Vermont's Welch, Donovan Seek Federal Digital Authority
A national digital authority to rein in big tech companies proposed by Rep. Peter Welch, D-Vt., got support from Vermont Attorney General TJ Donovan (D) and some privacy experts at a National Association of Attorneys General (NAAG) event Friday. Panelists supported state privacy work until consensus around federal privacy legislation can form.
Congress should create “a digital authority that has significant responsibility to make rules, to get access to information, like algorithmic designs, that has as its goal the protection of democratic values,” Welch told the partially virtual NAAG eastern region meeting in Burlington. “One-off legislation is difficult for Congress.” The proposed agency would balance technology’s benefits to society with a “clear-eyed view that it is not up to the owners of big tech to make decisions about how what they’re doing is interfering with elections,” children’s well-being, and “free and fair debate,” said Welch. It would have rulemaking authority and make recommendations to Congress, he said. Otherwise, the Democrat fears “a continuation of the Wild West, and it’s not good for our democracy.”
Welch praised state AGs filing antitrust suits against big tech companies like Google and Facebook. That litigation “is extraordinarily important because these huge companies” are “an indication of the enormous success that our biggest players have had in consolidating market power to an extent that we have not seen in industries or ... so-called competitive sectors since the robber barons.”
Donovan backs Welch’s “call for a federal digital authority and certainly will reach out to our colleagues to support you in that endeavor,” said NAAG’s eastern region chair. New York AG Letitia James (D) picked up the thread as she moderated a subsequent panel, asking privacy experts what they thought about Welch’s idea.
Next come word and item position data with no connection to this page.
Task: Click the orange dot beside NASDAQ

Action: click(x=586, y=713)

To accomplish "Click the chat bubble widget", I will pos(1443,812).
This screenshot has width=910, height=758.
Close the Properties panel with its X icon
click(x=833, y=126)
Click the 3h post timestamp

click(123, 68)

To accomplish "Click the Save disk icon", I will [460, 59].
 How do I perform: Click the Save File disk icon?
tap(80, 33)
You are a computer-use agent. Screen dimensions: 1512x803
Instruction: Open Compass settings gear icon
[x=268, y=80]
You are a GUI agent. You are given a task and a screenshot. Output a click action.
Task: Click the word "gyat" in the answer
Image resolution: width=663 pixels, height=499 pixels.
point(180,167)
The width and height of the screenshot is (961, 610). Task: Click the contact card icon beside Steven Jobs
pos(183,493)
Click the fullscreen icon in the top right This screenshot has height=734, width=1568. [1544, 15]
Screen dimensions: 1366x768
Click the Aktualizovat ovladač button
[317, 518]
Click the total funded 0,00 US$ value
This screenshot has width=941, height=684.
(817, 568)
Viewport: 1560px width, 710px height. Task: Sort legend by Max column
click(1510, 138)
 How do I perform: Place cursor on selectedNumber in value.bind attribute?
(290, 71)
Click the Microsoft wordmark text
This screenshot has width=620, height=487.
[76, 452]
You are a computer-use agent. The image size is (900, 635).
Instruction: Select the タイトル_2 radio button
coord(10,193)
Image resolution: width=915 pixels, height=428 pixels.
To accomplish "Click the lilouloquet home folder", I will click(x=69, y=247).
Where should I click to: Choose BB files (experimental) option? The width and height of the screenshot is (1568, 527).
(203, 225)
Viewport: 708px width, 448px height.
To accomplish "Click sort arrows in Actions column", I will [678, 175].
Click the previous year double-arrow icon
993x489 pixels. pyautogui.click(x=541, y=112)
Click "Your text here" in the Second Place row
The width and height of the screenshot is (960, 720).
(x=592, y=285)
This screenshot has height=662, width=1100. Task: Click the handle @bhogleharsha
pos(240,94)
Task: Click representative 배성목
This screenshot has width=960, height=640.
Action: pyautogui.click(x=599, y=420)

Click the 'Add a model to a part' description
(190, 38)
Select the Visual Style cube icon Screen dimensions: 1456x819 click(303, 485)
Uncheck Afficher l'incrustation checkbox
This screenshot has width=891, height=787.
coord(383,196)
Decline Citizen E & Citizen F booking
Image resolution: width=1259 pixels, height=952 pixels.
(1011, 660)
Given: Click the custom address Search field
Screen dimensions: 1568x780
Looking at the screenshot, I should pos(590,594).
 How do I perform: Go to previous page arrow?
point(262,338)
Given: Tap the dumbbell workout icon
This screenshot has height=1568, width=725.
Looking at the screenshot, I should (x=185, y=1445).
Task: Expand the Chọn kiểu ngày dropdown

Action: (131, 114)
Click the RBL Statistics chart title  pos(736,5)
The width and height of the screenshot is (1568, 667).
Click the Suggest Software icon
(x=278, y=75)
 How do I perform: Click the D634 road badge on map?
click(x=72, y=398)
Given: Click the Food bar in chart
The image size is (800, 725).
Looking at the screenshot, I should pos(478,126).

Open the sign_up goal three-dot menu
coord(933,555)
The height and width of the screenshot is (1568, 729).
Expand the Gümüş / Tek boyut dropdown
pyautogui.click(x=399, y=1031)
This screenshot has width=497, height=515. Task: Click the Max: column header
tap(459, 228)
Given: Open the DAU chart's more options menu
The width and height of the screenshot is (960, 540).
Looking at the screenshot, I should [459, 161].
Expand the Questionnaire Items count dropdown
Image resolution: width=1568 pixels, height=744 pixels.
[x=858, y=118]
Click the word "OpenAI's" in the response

It “makes a lot of sense” to Jennifer Urban, a University of California, Berkeley professor. “We do have models to look at,” including European data protection authorities and the new California Privacy Protection Agency that Urban chairs (see 2106140035), she said. “You can watch us and ... learn from our mistakes and hopefully from our successes.” Other countries have authorities that cover not only digital but also analog privacy issues, noted World Privacy Forum Executive Director Pam Dixon.
The proposed authority mustn’t “become a bureaucratic morass in itself,” said Digital Citizens Alliance Executive Director Tom Galvin. Consolidating agencies into the Department of Homeland Security sounded like a good idea at the time but had mixed results, he warned. SPQR Strategies Principal Tim Sparapani said he backs the proposed authority if it doesn’t throw away state AGs’ many years of work. The former Facebook public policy director said he would rather that AGs get more resources.
Big tech has a role in society, but James sees evidence they use wealth and information to hurt competition, the New York AG said. “We need better [privacy] laws that we can enforce to protect consumers because most current laws focus on requiring companies to disclose their data collection and give consumers the ability to opt out,” she said. “I want to see laws that provide clear limitations on data collection and what companies can do with that data.” James asked panelists if other states should join California, Virginia and Colorado in enacting comprehensive privacy laws.
“There is a very important role for the states” as the U.S. works toward finding consensus, said Dixon. “I like the idea of each state looking at its context, doing its own analysis based on its stakeholders and really having a robust conversation.” Oregon is doing that with a task force convened by AG Ellen Rosenblum (D), said Dixon, one of the group’s members. Saying she prefers the term “laboratories of democracy” to state patchwork, Urban agreed it’s valuable for states to consider what works best for their populations.
The first three state laws give consumers rights to understand, access and possibly correct what data has been collected, “but they don’t give us yet a way to stop the misuse of data that is happening,” said Sparapani. A proposed Massachusetts privacy law (S-46) by state Senate Majority Leader Cynthia Stone Creem (D) should be a model for other states because it sets “bright-line rules” listing what businesses may not do with data “at the most important moments in consumers’ lives” on education, housing, credit, jobs and health, he said.
Skirmishes over a private right of action frequently derail meaningful talks, Dixon said: A nuanced way to include individual enforcement could be found if stakeholders can learn to “have discussions without falling on our swords.” Policymakers should limit the private right to redlining and other discriminatory issues that could go unaddressed by AGs with their current limited resources, said Sparapani: An overly broad private right could draw attention from such harms.